A study of how specific principal behaviors affect teacher and student performance
No personal information will reveal names or identification of the teachers involved in the study.
Research Questions One: How will the treatment of principal-teacher interactions affect teacher’s instructional practices?
The principal-completed and teacher-completed QIRs were used as measures of teacher instructional practices in combination with synthesis of snapshot observations. In order to screen for the data shape of results from the principal-completed and teacher-completed QIR, scores from the pre and post test for principals and teachers were analyzed for normality by running skewness and kurtosis tests while examining the mean and standard deviation of each. According to University of Surrey Psychology Department (2007), a distribution with skew and kurtosis values in the range +2 to -2 are near enough to be considered normally distributed for most purposes. Distributions were assessed for normality using these two statistics in order to establish if the data met underlying assumptions of ANOVA analyses.
Related sets of data were compared using t-tests in each of the four domains and overall, before and after the year of full implementation, to utilize a single group pretest posttest research design as modeled in Figure 2. Teacher-completed pretest data were compared to teacher-completed posttest data to discover teachers’ perceptions of changes in the quality of instructional practices. Principal-completed pretest data were compared to principal-completed posttest data to discover principal’s perceptions of changes in the quality of teacher instructional practices. Teacher-completed data were compared to principal-completed data for both the pretest and posttest, to discover differences in teacher and principal perceptions of instructional practices. Next, the teachers were parsed into three groups (high performing, medium performing, and low performing) based on principal-completed posttest results. The same analysis described above was then performed on each group of high, medium, and low performing teachers.

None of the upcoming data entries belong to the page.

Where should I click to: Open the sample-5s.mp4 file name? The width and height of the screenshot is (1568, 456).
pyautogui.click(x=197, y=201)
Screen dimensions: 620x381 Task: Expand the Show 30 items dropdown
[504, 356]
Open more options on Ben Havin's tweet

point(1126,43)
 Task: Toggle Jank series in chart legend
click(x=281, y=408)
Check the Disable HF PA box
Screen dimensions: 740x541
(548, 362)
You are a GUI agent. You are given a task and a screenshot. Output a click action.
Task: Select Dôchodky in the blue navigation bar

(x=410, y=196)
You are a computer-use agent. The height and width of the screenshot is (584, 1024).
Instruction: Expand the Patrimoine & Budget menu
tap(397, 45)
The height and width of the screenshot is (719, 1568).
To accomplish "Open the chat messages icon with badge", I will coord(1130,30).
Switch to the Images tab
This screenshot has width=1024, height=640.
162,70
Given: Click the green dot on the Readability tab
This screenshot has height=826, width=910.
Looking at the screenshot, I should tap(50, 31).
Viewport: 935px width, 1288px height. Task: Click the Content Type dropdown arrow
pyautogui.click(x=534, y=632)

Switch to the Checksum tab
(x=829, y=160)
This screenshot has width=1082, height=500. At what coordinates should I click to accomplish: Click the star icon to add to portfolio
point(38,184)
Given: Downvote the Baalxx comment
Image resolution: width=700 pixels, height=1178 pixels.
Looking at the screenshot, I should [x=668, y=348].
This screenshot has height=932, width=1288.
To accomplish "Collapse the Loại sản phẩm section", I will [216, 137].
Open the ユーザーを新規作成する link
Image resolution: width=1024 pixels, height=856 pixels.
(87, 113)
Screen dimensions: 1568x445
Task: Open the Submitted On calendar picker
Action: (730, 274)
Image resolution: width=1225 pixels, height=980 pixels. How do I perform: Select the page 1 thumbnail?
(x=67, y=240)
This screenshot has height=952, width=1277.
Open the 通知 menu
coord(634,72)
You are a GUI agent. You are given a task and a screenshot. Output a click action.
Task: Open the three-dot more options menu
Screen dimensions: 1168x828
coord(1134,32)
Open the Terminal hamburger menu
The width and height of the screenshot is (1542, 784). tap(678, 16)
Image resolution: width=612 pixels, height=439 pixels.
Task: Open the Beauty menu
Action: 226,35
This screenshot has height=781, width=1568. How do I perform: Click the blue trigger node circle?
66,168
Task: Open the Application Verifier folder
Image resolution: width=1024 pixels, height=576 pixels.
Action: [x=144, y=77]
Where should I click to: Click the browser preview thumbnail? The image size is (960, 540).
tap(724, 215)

Quantifying the QIR. In order to quantify the data from the QIR, a five point Likert scale was imposed on the five categories of Unsatisfactory, Beginning, Developing, Proficient, and Exemplary. The responses within each domain of the QIR, Planning & Preparation, Learning Environment, Instruction, and Assessment, were averaged to achieve a mean score for each teacher in each of the domains. The ratings from each response across all four domains were averaged in order to obtain an overall mean for each teacher.
Comparing pretest and posttest QIRs. The process described above yielded four sets (teacher rated pretest, teacher rated posttest, principal rated pretest, and principal rated posttest) of five datum points (Planning & Preparation, Learning Environment, Instruction, Assessment, and Overall) for each teacher in the study. The teacher-completed QIR data from pre to post test were analyzed in each domain and overall using t-test, in order to discover any changes which occurred during the year of full implementation. However, as noted earlier, many teachers on the pre-QIR may have had an unrealistic sense of their teaching as characterized by the QIR because they hadn’t yet had the opportunity to either use it themselves or to receive feedback based on it. If that were the case, the pre-post comparison of teacher-completed QIR may not have yielded valid and interpretable results. The principal-completed QIR data from pre to post test was analyzed in each domain and overall using t-test to discover any changes which may have occurred during the year of full implementation. Because all the principals had been deeply involved in developing and calibrating the QIR across many teachers, their pretest ratings were likely to be much more aligned, by comparison to the teachers, with the intent of the QIR.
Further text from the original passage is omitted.